Atualmente no Brasil, a questão da transmissibilidade de bens digitais é um tema que permeia debates e discussões em razão de ainda não existir legislações regulamentadas e direcionadas à transmissão do acervo digital. Porém, é inegável que estamos caminhando a passos largos em direção à realidade virtual e tudo o que produzimos no ambiente digital gera obrigações, deveres e direitos sobre a pessoa física que atua nesse espaço.
Conhecido como patrimônio digital, é tudo o que uma pessoa ou empresa cria e disponibiliza na Internet, como fotos, vídeos, textos, ebooks, obras de arte, NFT’s, filmes, blogs e entre outros formatos de conteúdos. Esse acervo digital assume o status de patrimônio, com caráter econômico ou existencial e que pode ser considerado um bem de valor jurídico. Portanto, mesmo sendo digital, constitui os direitos e heranças aos sucessores.
O patrimônio já é um instituto jurídico consistente no âmbito do direito, porém quando falamos em bens digitais e a sua herança, nos deparamos com a ausência de seu reconhecimento total e com a necessidade de se estabelecer normas que especifiquem e orientem nesse sentido.
Para o direito, bens são todas as coisas materiais ou imateriais que possuem algum valor econômico e que podem servir de objeto a uma relação jurídica. De acordo com os juristas Victor Hugo Alonso Casarolli e Maria Carolina de Moraes Ferreira, pode-se extrair a noção de que bem digital é um bem que se adequa nesta definição de bens, porém de forma imaterial, já que não há dúvidas em considerar patrimônio alguns exemplos de bens digitais, como blogs, sites, livros digitais, criptomoedas etc, pois é possível verificar nelas a existência de ligações jurídicas dotadas de conteúdo financeiro.
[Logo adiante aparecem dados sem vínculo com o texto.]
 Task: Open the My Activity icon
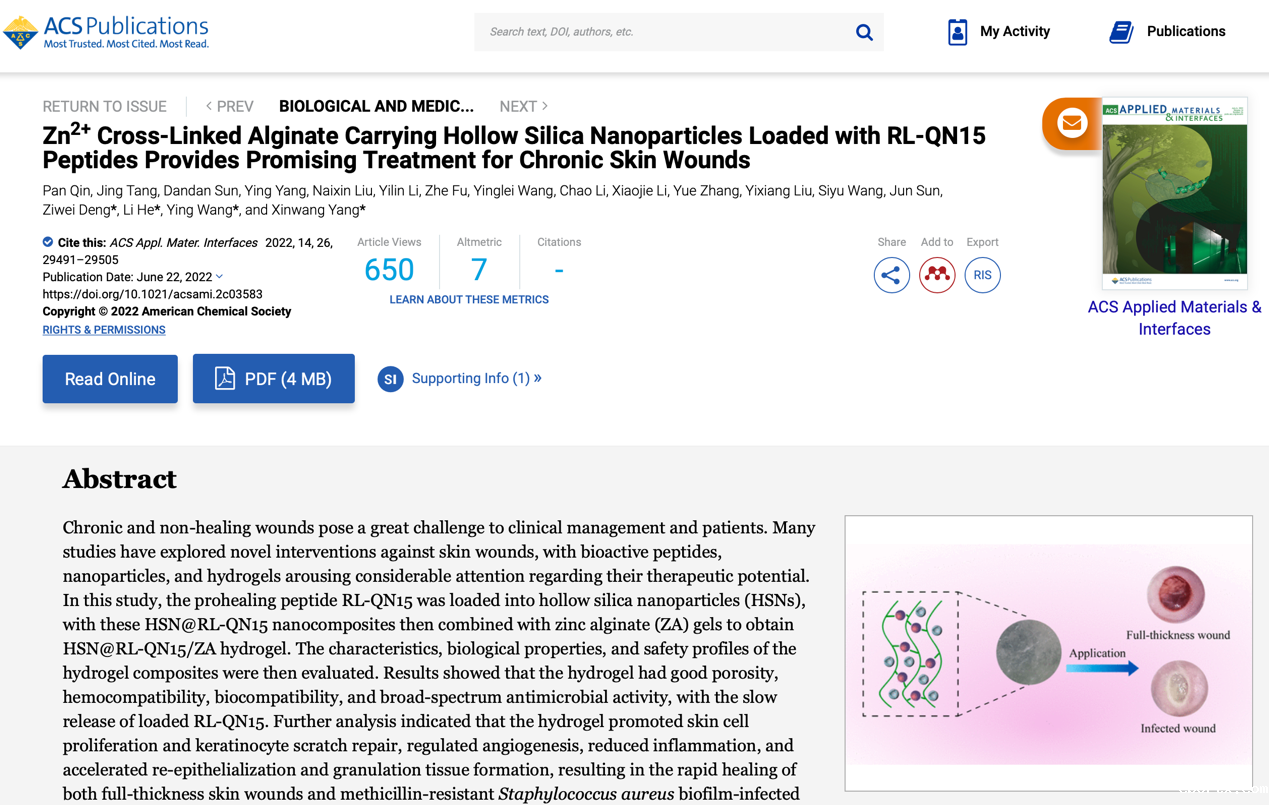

No intuito de preservar as ações produzidas e realizadas no digital, é de extrema importância o desenvolvimento de políticas e leis específicas para a regulação da sucessão desses materiais, fazendo com que sejam mantidos nas gerações futuras e para que haja a devida manutenção e transmissão desses bens.
A Constituição Federal, em seu art. 5º, prevê o Direito à Herança como sendo um direito e garantia fundamentais. Porém, quando falamos em herança digital ainda nos deparamos com lacunas na nossa legislação. Por hora, o que se tem de concreto é apenas de um Projeto de Lei nº 4.099/2012 do Deputado Jorginho Mello, que pretende inserir alteração no art. 1.788 do Código Civil, no sentido de autorizar o acesso de herdeiros a arquivos digitais dos falecidos.
Em todo caso, independentemente de haver previsão legal sobre a transmissão por herança, a lei brasileira preferencia a manifestação de vontade do de cujus. Portanto, deve-se respeitar o desejo do falecido à sua sucessão de herança digital, visto que, de acordo com o art. 1.857 do Código Civil, toda pessoa capaz pode dispor, por testamento, sobre a totalidade ou parte dos seus acervos para depois de sua morte.
Apesar disso, esse é um assunto que não possui o tratamento jurídico adequado, estando os bens digitais em um ambiente ainda desconhecido, tornando-se difícil a compreensão do que realmente acontecerá com os bens deixados na Internet post mortem e como será feita a partilha dessa herança digital.
De acordo com os termos de serviço da Apple, as contas de usuários e todo o seu conteúdo relacionado são intransferíveis, o que significa que, após a morte do proprietário, a Apple não permite que outra pessoa assuma o controle da conta e dos bens digitais armazenados, a menos que tenham sido expressamente autorizados em vida. Agora, quando falamos em redes sociais, as políticas de privacidade podem variar, mas a maioria não permite a transferência de controle de uma conta em caso de morte. No entanto, algumas redes sociais possuem uma opção na qual o proprietário da conta pode nomear uma pessoa confiável para gerenciar a sua conta pós-morte, como é o caso do Facebook. Já o Instagram, por exemplo, autoriza apenas que a conta seja excluída ou transformada em uma conta de memorial.
Notavelmente, percebemos ao longo dos anos os impactos da tecnologia e da digitalização de patrimônios pessoais e com isso, a necessidade de um processo de adaptação pelo Direito Sucessório brasileiro. Afinal, os patrimônios e heranças digitais não implicam somente na adoção da tecnologia, mas também na preservação desses bens e no repasse para os herdeiros.
Cada vez mais o avanço tecnológico tem levado a sociedade a gerar um acervo imenso desses patrimônios digitais que necessitarão ser protegidos e, portanto, é evidente que devemos explorar essa nova realidade, a fim de precaver questões futuras e dar segurança jurídica aos herdeiros. Para garantir que seus bens digitais e contas de redes sociais sejam transferidos como você deseja, é importante planejar com cuidado e procurar aconselhamento jurídico.